Let me stop here and tell you. This is one of those times I thought I totally ruined it. 
Mine didnt quite make a solid on top. I went on with the show anyways. Mine looked like this.

But it worked great, so don't freak out. 

Then, cut your curds (the solid top) into squares. Mine were already cut in the picture above. 
Warm your curds to 108 degrees stirring frequently, but gently.
Hold at 108 degrees for thirty two minutes stirring gently still. 

Then set up a bowl with a strainer over it, place your cheesecloth in the strainer.  
Pour the contents of your pot into the cheesecloth.
Let drain. This is how I drained mine.

Don't laugh. 
That gross stuff down there is whey and you can make ricotta with it, but it smelled so bad I got rid of mine... 
So once you've let it drain about fifteen minutes or so you can transfer it to a microwave safe bowl and break it all up into large curds again. 

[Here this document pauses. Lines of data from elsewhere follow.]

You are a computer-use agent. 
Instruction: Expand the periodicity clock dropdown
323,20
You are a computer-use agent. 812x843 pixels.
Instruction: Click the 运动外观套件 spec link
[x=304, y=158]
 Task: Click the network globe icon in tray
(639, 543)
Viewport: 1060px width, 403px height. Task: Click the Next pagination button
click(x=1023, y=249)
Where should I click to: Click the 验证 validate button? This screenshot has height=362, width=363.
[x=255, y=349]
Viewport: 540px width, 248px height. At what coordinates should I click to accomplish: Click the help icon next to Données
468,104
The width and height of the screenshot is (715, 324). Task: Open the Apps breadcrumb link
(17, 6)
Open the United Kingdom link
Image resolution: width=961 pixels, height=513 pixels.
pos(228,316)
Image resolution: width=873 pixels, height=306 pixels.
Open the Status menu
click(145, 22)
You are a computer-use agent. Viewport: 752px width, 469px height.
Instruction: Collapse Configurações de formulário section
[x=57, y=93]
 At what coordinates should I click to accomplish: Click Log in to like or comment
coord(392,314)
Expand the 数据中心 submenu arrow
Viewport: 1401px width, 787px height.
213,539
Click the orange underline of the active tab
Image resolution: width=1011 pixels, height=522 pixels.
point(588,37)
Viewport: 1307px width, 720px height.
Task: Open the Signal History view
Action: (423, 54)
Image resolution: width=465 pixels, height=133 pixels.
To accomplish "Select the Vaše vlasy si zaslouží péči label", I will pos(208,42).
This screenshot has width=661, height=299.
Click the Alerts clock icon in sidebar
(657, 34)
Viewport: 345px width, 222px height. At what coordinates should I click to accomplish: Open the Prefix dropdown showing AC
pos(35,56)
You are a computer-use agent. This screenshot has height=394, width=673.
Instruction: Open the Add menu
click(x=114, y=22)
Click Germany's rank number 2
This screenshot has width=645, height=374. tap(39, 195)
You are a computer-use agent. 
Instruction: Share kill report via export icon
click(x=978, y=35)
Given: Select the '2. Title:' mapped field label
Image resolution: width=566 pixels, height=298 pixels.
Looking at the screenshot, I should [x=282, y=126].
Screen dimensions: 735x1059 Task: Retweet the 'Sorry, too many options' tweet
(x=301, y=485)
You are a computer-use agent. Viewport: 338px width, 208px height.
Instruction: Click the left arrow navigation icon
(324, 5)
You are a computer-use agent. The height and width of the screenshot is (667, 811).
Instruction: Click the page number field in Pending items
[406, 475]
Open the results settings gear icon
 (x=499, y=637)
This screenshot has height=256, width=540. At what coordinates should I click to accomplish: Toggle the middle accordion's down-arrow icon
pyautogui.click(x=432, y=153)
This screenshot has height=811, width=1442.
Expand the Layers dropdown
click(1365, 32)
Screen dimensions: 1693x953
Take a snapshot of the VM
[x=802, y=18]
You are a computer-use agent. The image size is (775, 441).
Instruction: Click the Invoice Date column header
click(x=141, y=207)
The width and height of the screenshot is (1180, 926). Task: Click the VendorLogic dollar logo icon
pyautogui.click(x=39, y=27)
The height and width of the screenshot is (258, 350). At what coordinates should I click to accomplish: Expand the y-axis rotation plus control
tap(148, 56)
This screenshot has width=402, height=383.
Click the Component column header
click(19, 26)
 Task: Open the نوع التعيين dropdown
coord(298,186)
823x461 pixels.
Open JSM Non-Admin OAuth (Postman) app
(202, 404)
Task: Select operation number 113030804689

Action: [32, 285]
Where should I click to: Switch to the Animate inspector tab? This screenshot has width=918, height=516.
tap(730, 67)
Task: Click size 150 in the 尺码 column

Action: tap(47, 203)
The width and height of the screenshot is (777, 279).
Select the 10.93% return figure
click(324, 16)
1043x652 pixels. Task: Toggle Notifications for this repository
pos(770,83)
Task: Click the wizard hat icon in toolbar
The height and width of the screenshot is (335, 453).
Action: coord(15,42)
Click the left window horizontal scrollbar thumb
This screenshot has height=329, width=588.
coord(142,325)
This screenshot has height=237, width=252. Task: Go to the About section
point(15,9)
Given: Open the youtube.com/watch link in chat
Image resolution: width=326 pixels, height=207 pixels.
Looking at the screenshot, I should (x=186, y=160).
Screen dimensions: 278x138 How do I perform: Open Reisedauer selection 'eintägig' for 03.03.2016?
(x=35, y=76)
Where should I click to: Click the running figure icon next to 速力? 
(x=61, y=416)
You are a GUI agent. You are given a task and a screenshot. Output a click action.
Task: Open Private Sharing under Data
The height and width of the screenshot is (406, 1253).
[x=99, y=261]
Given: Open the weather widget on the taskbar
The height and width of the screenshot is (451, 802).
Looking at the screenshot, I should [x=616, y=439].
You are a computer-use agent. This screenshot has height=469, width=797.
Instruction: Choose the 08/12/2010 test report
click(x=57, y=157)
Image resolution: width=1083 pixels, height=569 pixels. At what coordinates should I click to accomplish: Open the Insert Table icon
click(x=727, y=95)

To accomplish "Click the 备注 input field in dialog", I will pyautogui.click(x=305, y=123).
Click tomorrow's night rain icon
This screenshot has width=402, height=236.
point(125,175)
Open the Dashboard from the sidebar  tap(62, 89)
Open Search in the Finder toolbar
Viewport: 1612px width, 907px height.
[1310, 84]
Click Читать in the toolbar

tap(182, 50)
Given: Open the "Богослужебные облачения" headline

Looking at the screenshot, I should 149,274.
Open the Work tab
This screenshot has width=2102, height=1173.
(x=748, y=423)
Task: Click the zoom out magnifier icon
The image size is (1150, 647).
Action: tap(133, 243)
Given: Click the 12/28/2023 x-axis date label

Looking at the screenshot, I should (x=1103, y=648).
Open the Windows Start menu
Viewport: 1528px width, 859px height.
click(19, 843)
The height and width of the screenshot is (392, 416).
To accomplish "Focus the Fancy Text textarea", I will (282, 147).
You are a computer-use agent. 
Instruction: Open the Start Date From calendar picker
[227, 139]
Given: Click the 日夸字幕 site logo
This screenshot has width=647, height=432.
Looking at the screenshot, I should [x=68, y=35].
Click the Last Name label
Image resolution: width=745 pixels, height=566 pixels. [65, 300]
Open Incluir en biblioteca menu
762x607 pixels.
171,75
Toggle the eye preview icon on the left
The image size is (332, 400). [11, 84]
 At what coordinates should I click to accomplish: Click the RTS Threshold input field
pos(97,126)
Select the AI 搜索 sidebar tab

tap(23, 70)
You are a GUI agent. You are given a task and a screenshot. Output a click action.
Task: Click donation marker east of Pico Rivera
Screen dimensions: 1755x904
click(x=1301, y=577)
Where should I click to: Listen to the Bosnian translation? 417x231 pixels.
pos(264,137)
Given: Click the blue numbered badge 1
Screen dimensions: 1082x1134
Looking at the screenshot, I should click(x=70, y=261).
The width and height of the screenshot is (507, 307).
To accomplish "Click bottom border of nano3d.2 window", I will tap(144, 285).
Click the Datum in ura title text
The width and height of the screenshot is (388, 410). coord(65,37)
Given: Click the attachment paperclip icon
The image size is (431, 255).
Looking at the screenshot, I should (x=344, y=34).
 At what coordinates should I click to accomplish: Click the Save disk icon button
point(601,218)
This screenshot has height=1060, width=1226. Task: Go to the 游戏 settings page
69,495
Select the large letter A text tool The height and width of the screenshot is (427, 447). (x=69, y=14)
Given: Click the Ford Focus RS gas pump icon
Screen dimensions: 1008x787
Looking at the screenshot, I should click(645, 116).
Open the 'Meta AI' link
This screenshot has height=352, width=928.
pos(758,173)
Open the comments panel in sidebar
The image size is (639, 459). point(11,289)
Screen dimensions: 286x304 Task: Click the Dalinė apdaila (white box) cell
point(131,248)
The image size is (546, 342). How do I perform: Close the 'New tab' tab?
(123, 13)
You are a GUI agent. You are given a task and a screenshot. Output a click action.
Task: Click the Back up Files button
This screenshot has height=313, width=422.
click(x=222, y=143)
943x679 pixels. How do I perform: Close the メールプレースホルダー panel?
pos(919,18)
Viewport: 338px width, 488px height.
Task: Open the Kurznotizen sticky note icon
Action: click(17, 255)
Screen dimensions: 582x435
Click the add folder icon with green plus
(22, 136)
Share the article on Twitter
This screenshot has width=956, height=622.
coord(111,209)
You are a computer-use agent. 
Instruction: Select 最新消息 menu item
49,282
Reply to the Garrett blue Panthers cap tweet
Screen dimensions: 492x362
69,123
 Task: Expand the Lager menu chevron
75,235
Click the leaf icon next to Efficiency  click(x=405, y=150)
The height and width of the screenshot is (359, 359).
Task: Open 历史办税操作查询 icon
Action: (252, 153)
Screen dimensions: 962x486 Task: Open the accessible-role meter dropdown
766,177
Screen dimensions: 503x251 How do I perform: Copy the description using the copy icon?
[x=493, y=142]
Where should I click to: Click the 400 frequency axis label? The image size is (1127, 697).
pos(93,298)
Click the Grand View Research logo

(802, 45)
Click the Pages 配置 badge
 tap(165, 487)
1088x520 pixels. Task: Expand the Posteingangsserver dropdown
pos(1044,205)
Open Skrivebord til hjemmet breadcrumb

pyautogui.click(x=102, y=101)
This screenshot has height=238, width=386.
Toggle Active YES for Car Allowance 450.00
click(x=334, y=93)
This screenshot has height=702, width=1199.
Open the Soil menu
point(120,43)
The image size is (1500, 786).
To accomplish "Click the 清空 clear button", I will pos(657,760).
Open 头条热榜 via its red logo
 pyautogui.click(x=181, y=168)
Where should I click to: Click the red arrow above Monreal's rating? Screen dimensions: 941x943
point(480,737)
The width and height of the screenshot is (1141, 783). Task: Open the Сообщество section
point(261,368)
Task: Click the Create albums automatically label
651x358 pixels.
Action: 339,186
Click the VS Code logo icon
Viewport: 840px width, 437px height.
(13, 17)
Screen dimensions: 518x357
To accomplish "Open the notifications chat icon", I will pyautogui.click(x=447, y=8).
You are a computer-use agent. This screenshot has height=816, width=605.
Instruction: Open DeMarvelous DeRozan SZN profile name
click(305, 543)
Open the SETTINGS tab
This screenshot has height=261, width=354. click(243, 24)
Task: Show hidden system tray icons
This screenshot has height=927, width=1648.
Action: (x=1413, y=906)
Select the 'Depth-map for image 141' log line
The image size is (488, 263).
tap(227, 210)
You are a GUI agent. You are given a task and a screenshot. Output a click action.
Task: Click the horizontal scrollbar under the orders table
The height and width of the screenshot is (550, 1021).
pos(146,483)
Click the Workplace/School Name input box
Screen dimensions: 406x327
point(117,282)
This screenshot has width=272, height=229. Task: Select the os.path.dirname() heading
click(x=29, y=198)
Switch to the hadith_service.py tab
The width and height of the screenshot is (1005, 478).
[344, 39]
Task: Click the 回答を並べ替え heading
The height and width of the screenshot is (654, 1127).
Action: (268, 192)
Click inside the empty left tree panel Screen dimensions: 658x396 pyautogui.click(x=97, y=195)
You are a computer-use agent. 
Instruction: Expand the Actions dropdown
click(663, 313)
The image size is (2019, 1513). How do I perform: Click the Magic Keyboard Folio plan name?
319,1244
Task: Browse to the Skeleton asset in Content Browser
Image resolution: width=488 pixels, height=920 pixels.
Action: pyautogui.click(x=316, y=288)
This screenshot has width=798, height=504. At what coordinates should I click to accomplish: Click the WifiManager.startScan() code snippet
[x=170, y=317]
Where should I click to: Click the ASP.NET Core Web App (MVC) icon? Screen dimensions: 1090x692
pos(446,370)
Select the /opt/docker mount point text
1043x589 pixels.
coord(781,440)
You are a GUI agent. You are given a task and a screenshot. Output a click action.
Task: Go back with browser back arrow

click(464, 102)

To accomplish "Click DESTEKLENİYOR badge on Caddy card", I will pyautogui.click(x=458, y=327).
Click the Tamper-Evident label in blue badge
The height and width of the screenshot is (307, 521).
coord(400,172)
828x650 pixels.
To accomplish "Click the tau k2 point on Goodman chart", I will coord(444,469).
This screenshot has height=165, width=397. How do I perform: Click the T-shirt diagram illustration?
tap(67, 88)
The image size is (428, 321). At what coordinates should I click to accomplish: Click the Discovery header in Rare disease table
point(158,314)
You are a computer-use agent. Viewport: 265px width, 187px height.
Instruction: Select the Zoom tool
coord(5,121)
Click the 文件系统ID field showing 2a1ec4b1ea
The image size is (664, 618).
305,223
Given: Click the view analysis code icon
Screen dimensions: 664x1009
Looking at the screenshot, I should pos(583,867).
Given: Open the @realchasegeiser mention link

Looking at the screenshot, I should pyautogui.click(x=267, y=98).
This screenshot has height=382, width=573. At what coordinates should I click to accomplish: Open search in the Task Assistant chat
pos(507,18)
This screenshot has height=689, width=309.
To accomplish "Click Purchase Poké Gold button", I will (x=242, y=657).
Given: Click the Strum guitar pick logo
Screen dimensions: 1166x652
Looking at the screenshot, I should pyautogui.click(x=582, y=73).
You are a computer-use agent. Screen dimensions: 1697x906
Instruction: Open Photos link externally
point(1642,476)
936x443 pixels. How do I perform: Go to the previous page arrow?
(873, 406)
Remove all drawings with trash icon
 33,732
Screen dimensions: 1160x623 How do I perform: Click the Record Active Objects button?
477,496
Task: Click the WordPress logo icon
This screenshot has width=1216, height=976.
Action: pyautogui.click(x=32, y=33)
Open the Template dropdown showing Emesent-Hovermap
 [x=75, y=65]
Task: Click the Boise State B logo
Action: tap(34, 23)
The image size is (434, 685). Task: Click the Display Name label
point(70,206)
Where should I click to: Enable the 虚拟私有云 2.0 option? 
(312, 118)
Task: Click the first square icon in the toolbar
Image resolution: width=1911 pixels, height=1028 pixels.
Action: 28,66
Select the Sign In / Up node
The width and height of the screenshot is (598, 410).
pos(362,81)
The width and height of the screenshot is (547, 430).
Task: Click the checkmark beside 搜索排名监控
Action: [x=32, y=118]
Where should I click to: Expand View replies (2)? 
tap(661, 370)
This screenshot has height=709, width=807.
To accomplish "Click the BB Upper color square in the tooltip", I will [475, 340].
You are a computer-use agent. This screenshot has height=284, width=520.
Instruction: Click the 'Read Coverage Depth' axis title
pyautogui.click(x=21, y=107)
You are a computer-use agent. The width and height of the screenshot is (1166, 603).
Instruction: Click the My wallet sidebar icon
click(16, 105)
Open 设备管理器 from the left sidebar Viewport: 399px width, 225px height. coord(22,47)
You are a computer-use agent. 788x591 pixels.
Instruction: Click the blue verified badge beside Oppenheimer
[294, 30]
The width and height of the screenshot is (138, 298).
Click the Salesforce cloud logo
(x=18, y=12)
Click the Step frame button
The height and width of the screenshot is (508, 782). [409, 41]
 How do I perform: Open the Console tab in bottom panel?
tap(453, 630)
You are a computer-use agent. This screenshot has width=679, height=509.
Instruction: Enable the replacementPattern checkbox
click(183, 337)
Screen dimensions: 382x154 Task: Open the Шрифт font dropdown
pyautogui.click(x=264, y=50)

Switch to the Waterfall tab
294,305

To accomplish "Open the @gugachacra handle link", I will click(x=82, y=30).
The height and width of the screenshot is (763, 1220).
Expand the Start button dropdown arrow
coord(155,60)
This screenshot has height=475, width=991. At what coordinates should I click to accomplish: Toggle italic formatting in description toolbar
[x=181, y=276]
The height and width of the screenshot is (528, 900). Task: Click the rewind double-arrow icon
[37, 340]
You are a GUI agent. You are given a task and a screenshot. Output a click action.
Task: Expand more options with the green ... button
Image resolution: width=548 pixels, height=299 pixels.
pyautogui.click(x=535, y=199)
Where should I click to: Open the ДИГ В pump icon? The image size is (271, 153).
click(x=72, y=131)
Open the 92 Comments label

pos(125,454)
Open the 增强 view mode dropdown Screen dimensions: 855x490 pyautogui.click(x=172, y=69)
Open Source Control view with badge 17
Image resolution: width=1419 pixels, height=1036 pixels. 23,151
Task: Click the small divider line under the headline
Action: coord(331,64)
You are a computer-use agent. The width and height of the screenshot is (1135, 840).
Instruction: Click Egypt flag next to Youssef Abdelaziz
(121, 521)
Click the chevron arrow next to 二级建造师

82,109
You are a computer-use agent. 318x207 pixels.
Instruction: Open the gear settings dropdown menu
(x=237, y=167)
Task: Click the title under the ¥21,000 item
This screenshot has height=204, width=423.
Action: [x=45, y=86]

Add 1 tsp salt and stir it in. 

Microwave it for about 45 seconds in ten second increments.
After each ten seconds, use the back of a fork to work it into a ball again. Pull away from the sides of the bowl.
Take it out and knead it with your hands for a minute or two until it's shiny. 
Microwave for fifteen-twenty seconds.
Knead into a ball again and put a little cold water in your bowl. Just enough to roll your cheese in for a few seconds. Take it out and shape it again then put it into a zip-lock baggie and keep up to two weeks. Or just eat it because it's delicious.
I mean, whatever works for you.
 It looks more like cheese after being in the fridge for a little while.